Clinging to the toilet, as the pain was so intense. It made me throw up, and I laid on the cool tile floor for comfort.

What the hell is wrong with me, I thought.

I hate to say how long I lived like this, working to find something to get me out of pain.

I acquired more certificates than I care to note in the pursuit of solving my problem. I was living in fear of the pain. It was holding me back from living the life I wanted.

And then after quite a few certifications later, through all my study, I finally realized I had some control over the pain. And with this slight bit of knowledge…I went to India.

I landed in New Delhi after a 14 hour flight. The heat wrapped around me like a warm moist blanket as I exited the AC cooled cocoon of the airport. It was 90° F at 9 o’clock at night and 65% humidity.

I was suppose to stay 4 days in New Delhi. I departed at 6:00 am. I was starting to feel the pain begin to rise.

The temperature that day was to exceed 100° F. It was monsoon season. I paid a taxi driver a small fortune to get the hell out. I could feel the shadow of what would be an intense pain flare up threatening to start as we drove North.

That was my biggest fear, alone without any help the pain would take over. The pain came and went during that trip. I learned to watch it, make friends with it, and listen to what it was trying to tell me.

It wasn’t magic that took the pain away.
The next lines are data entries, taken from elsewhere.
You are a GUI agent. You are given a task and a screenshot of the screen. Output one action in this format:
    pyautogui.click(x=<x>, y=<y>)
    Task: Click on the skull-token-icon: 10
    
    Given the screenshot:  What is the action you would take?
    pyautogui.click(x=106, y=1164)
I just started questioning everything I was thinking.

As I questioned things. I began to notice how the stories I had told myself caused a lot of stress. The stories were made up. And as I unravelled the narrative, it opened up a different world.

I slipped through Nepalese Army blockades like the fog that surrounded us. I met helpers and friends at every turn. I walked into a room and sat down next to exactly the right person who just happened to be heading to the same place.

My cash supply went poof in the middle of the trip, thanks to a very helpful, soon to be exhusband. And then I just sat down in a cafe and was offered a job since I am native English speaker that came with a small shared apartment and a stipend. Things worked out better than I could of ever imagined.

I came back to the U.S. after seven months feeling like I could do anything.

I still had pain flare ups, but they became less and less until now, if I have a pain flare which might happen every three to six months it is because I missed something my body was trying to communicate.

So now, I help people reduce stress and physical pain by getting them out of their heads and into their bodies.